*Work instructions*: Skipping all images, output the listing word for word.
== The data ==
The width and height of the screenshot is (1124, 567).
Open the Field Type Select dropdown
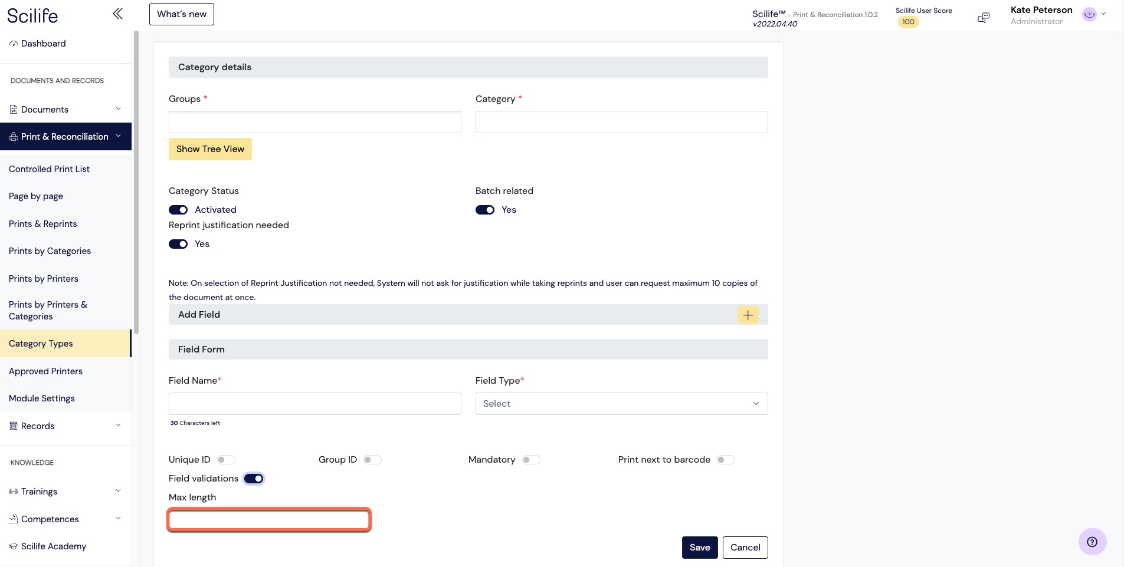621,404
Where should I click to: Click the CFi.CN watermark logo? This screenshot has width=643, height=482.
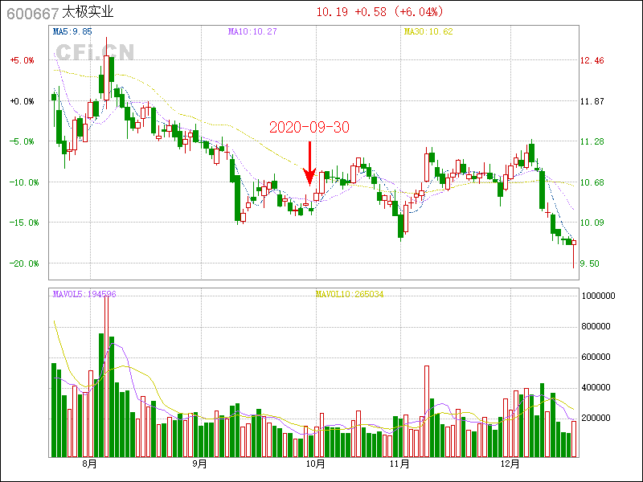(x=94, y=53)
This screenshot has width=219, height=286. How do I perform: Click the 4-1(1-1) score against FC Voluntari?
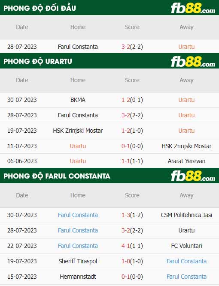coord(132,246)
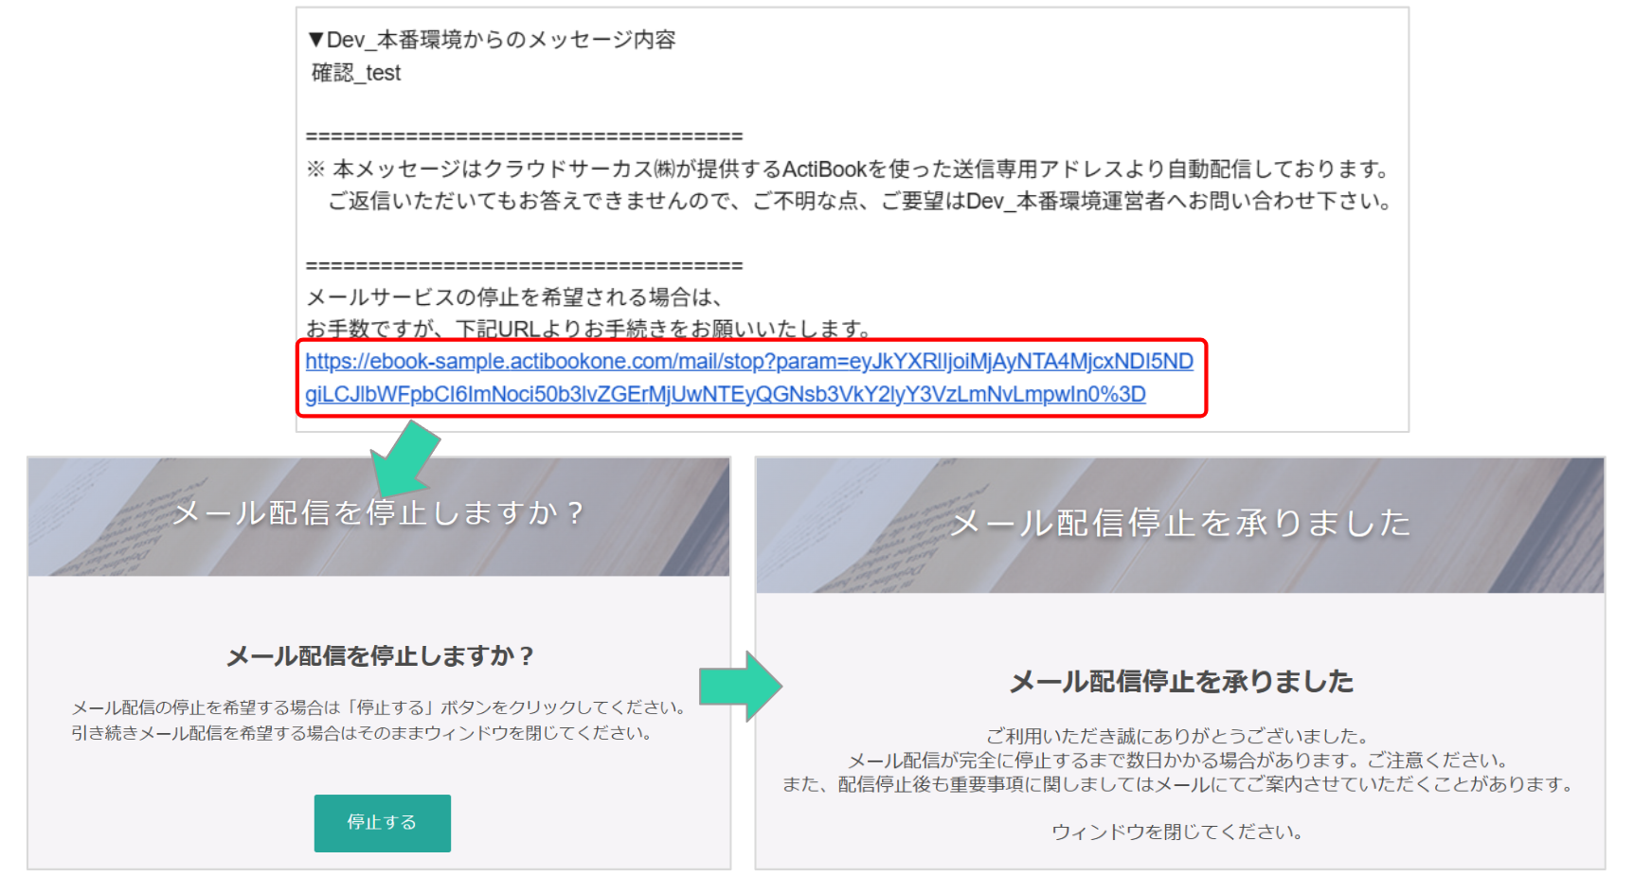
===
*Solution to the problem*:
The width and height of the screenshot is (1124, 567).
Open the Field Type Select dropdown
621,404
Where should I click to: Click the CFi.CN watermark logo? This screenshot has width=643, height=482.
(x=94, y=53)
This screenshot has width=219, height=286. How do I perform: Click the 4-1(1-1) score against FC Voluntari?
coord(132,246)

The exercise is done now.